SAP will introduce an "Early Talent" program to lure and retain developers and sales staff either straight from college or with less than two years’ work experience by offering more training, job rotation and a faster track to promotion, said Chief Human Resources Officer Stefan Ries.
“We want to get young people inspired about us,” Ries said in an interview. SAP, which employs more than 74,000 people, has an image of preferring experienced staff that probably “sticks to us from 10-plus years ago. But in recent years it’s changed a lot.”
The company already hired 1,700 such workers and plans to end the year with more than 2,000, up from more than 1,760 last year, and compared with the about 970 it hired in 2013. This year, half of the hires in Walldorf, Germany-based SAP’s product development and research areas will be either new graduates or people who have worked in the industry for just a couple of years.
SAP and other makers of business software such as Oracle Corp., Microsoft Corp. and IBM are looking for fresh ideas to stay relevant in a market where many customers prefer using easy-to-procure online software and bite-sized apps over the lumbering systems that populate many workplace desktops.

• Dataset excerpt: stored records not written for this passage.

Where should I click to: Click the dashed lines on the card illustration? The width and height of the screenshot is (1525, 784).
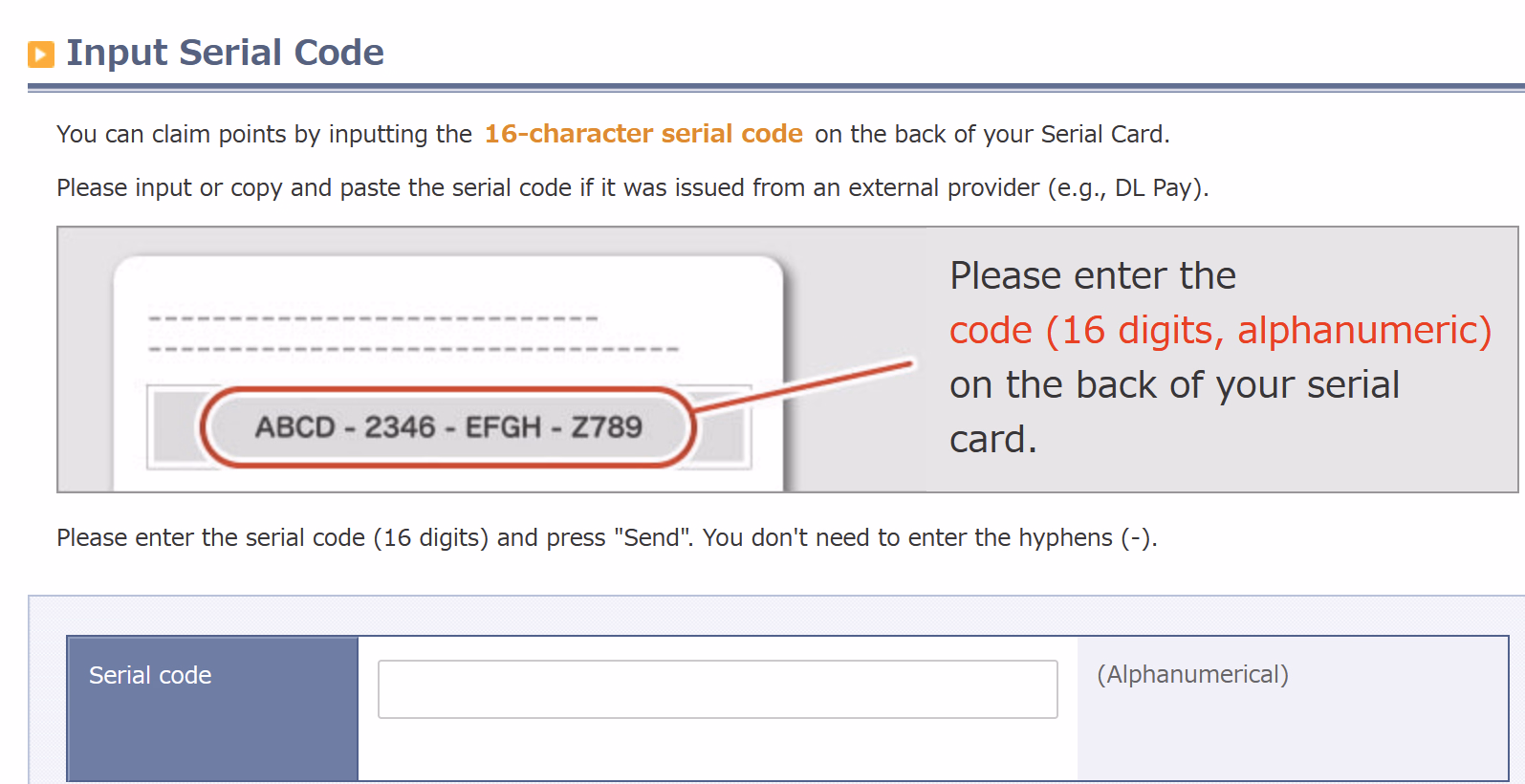pos(413,333)

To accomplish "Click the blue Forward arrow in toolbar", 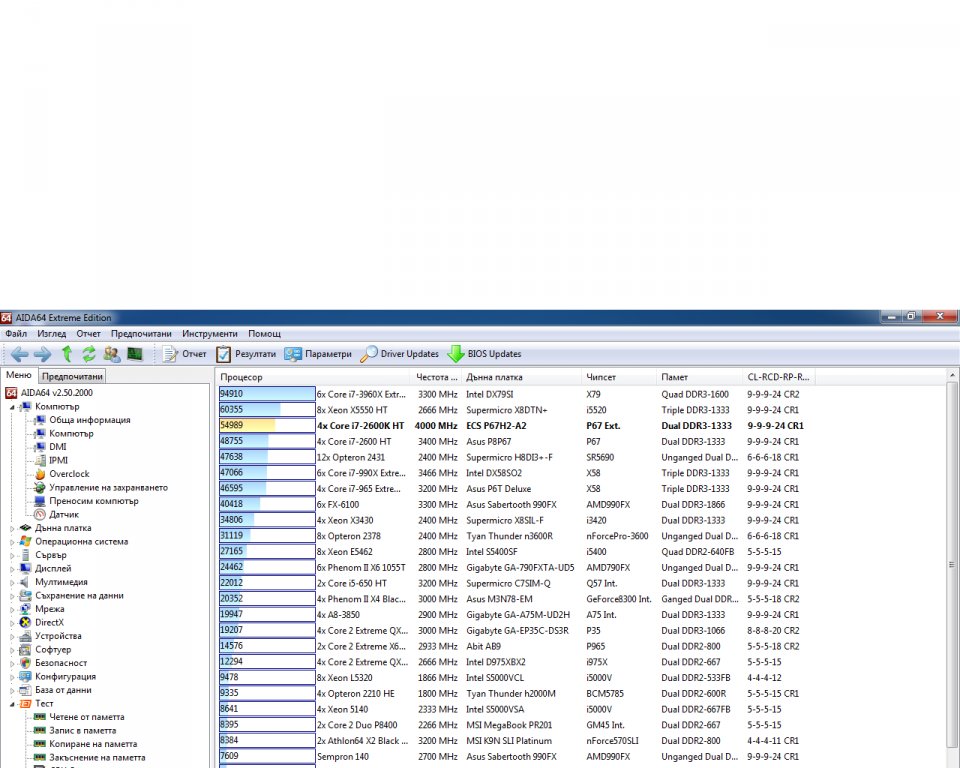I will (42, 354).
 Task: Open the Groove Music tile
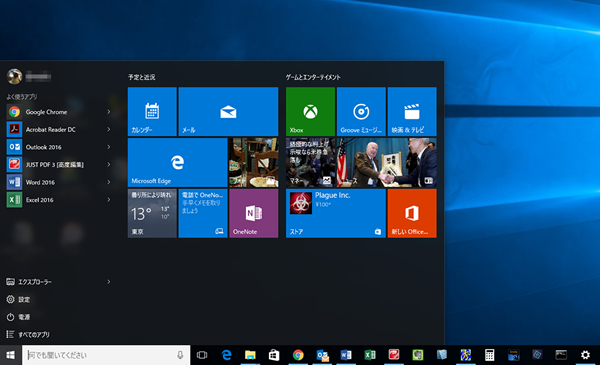coord(361,111)
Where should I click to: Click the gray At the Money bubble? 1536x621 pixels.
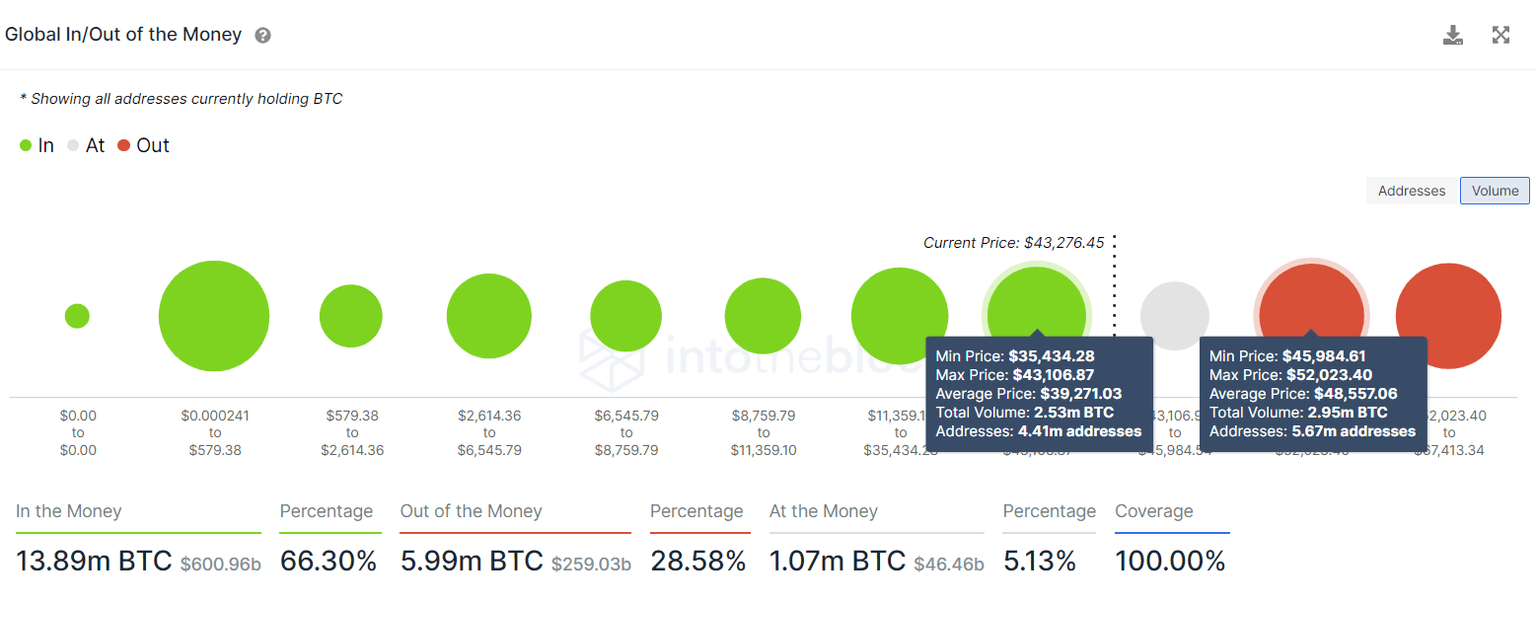[1175, 310]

The focus on young talent comes as SAP is cutting about 2,200 positions, or 3 percent of its workforce this year, the second large reduction since 2014. The company has portrayed the layoffs as an attempt to modernize its workforce and said it will end this year with more employees than it started with.
SAP Chairman and co-founder Hasso Plattner has been a strong proponent of students and young workers joining the technology industry. He created the Hasso Plattner Institute, a computer science university in Potsdam, near Berlin, and endowed Stanford University’s Design School, whose curriculum encompasses software apps.
Competition for the best programmers and software development managers in Germany has heated up. Berlin-based online fashion retailer Zalando SE plans to employ more than 2,000 software engineers by 2017, from about 850 in August, according to Phillip Erler, senior vice-president for technology. The startup hires about 20 percent of its tech workers straight from college, while 60 percent have two to eight years’ experience.
To attract programmers, Zalando is increasing the number of Berlin “meet-ups” where it can explain its mixture of digital merchandising, e-commerce and mobile computing. It’s also expanding in cities including Helsinki to nab workers who’ve left Nokia Oyj and joined other startups, Erler said. Zalando’s Erler isn’t yet worried about talent competition with SAP.
“There’s very little overlap -- that’s another world,” he said. “SAP would probably like for that to be different.”